KUALA LUMPUR--Sixty government Web sites have been hacked between February 1, 1999 and April 3 this year, with a total of 89 actual hacking incidents taking place.

Despite the high number, none of the government agencies affected had completely lost its data, the New Straits Times reported Friday, quoting chief secretary to the government Samsudin Osman. However, no details on the damage or amount of data stolen or used for ulterior motives were provided.

Samsudin, according to the report, attributed the "easy hacking" to carelessness and weaknesses in preventive efforts.

Among the Web sites attacked were those belonging to the Immigration Department, Social Security Organisation, Treasury, Selangor and Terengganu Governments and Public Works Department. The details were revealed by Samsudin while addressing a Public Sector ICT security seminar Thursday.

In addition, 29 Web sites operated by private entities such as Hong Leong, Malaysia Airlines, MidValley Megamall, SkyTel, Garden School, Multimedia University, Mines and MSN Dollars, have also been hacked.

All government departments and agencies have been directed to upgrade their computer security system to safeguard vast amounts of valuable information.

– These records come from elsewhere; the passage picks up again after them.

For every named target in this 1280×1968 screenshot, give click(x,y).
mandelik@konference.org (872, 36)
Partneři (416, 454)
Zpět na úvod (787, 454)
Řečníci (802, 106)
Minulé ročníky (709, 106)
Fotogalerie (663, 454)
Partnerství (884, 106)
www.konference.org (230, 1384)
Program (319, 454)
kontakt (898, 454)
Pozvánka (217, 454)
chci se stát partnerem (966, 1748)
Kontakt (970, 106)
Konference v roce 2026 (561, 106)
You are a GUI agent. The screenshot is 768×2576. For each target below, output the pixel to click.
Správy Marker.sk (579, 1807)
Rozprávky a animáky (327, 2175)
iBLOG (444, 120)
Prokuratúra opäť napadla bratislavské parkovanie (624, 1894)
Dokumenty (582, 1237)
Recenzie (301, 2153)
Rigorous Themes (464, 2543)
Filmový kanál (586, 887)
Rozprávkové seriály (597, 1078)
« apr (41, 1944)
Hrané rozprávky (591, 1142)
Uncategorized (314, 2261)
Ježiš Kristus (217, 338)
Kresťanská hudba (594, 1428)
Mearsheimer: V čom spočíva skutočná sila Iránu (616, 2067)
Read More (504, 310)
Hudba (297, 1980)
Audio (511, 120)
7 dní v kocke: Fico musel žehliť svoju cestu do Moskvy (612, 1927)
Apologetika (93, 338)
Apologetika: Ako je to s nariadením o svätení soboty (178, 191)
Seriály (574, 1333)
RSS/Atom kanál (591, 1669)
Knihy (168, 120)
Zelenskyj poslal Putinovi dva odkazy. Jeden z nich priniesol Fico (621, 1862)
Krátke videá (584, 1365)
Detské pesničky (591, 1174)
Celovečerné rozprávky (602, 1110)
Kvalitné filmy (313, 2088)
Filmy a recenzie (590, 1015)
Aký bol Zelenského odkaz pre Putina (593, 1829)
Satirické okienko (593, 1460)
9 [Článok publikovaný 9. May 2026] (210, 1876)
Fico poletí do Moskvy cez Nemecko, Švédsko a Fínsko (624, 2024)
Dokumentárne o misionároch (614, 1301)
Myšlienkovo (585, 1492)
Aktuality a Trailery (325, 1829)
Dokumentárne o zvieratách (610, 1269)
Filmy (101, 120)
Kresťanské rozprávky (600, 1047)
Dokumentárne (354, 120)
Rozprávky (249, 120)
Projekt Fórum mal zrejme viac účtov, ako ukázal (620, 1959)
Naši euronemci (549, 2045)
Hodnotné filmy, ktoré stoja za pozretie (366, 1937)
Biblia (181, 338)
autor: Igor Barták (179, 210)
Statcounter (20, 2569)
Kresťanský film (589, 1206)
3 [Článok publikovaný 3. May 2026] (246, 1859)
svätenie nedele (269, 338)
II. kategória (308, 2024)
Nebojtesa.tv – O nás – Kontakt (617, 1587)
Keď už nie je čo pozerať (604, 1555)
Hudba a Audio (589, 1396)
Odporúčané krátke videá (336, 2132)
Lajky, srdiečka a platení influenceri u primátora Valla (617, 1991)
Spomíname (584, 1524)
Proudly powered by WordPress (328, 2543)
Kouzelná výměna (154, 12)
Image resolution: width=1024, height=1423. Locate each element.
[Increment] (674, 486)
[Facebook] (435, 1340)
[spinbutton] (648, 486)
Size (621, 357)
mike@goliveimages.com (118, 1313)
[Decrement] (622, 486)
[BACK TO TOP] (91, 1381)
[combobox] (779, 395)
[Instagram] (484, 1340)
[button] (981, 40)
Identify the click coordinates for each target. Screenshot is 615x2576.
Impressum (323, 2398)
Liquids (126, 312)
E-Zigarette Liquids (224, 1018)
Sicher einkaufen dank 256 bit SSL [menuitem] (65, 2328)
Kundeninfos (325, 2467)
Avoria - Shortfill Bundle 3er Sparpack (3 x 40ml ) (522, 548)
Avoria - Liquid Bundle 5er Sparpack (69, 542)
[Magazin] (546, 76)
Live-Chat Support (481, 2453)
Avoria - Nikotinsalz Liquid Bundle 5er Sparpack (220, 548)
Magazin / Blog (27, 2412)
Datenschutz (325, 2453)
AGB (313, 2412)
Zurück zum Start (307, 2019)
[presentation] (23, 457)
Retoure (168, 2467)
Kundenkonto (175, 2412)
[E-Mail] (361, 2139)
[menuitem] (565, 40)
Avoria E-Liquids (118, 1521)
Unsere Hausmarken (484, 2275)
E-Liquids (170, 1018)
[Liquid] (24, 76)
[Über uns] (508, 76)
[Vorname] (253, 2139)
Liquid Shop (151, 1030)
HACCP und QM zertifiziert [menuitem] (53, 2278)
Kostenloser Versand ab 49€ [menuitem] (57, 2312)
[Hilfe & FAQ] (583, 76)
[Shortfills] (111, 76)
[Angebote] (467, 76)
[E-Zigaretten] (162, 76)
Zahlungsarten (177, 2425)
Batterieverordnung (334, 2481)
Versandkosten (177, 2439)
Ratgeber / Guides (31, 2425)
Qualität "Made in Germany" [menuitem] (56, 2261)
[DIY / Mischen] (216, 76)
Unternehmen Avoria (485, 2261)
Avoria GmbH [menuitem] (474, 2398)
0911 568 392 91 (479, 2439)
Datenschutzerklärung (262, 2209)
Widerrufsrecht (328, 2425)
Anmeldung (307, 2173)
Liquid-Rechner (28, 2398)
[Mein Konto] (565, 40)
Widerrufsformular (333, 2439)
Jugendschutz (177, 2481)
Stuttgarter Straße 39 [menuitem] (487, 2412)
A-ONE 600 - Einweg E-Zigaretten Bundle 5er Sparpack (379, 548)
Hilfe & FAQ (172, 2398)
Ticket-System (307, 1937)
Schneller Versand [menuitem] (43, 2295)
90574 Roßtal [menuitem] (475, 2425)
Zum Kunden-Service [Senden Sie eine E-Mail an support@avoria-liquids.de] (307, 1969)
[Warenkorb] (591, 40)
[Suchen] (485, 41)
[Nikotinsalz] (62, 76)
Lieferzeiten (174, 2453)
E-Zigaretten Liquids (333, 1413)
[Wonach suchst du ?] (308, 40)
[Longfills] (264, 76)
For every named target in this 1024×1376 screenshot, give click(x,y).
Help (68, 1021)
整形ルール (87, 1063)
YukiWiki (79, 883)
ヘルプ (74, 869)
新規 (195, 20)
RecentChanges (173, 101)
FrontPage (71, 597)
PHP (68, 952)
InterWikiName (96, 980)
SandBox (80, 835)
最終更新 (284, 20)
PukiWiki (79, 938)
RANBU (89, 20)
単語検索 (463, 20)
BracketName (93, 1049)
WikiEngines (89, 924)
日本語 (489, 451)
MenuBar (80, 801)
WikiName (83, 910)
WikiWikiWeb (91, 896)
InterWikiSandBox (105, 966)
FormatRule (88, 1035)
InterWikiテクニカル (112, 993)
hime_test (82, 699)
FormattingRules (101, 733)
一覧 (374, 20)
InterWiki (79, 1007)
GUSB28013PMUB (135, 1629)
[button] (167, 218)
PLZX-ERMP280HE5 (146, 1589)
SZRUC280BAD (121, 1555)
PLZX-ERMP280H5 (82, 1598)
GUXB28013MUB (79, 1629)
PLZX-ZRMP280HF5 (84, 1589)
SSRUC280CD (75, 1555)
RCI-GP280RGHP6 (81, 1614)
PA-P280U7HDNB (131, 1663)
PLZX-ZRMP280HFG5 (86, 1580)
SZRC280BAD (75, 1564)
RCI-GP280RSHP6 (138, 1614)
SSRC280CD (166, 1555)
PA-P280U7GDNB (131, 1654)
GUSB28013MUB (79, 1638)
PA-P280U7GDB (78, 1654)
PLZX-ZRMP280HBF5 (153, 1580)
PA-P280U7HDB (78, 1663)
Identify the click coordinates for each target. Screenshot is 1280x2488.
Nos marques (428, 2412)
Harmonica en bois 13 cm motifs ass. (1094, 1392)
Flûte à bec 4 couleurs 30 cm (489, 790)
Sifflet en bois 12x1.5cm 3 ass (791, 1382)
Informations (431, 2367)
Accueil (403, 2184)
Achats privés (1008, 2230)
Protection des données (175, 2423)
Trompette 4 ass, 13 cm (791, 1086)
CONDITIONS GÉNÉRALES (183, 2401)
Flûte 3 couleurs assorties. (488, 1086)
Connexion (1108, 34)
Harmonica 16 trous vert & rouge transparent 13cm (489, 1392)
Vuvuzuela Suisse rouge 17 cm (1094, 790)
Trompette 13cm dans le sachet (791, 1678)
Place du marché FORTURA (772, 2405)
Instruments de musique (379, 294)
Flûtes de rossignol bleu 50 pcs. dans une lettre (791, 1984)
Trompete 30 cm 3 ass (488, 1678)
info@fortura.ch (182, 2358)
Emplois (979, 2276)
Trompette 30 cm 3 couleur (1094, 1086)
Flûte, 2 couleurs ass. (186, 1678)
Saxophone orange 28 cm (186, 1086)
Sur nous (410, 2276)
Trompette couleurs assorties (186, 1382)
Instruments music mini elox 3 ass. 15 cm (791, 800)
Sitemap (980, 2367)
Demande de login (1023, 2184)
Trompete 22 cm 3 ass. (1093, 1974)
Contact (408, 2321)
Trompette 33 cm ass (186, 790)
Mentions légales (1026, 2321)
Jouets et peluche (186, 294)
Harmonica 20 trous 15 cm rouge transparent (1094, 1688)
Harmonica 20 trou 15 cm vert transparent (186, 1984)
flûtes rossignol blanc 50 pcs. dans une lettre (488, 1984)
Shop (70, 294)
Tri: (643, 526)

Among the directives is an ICT Security Incident Reporting Mechanism circular outlining a standard operating procedure of reporting breach of security or other attacks that include denial of services, new vulnerabilities, false identity breaches, vandalism or system disruptions.

The directive is being handled by the Government Computer Emergency Response Team operating under the Malaysian Administrative Modernisation and Management Planning Unit (Mampu).

A Mampu preventive measure called Programme Security Posture Assessment has also been instituted to audit and appraise Web sites for infrastructure strength.

As earlier reported, there has been a surge in hacking incidents in the country since the end of last year, as witnessed by the Malaysian Computer Emergency Response Team (MyCert). Total hacking incidents to the middle of March 2001 by far surpassed the total number of similar incidents in February alone.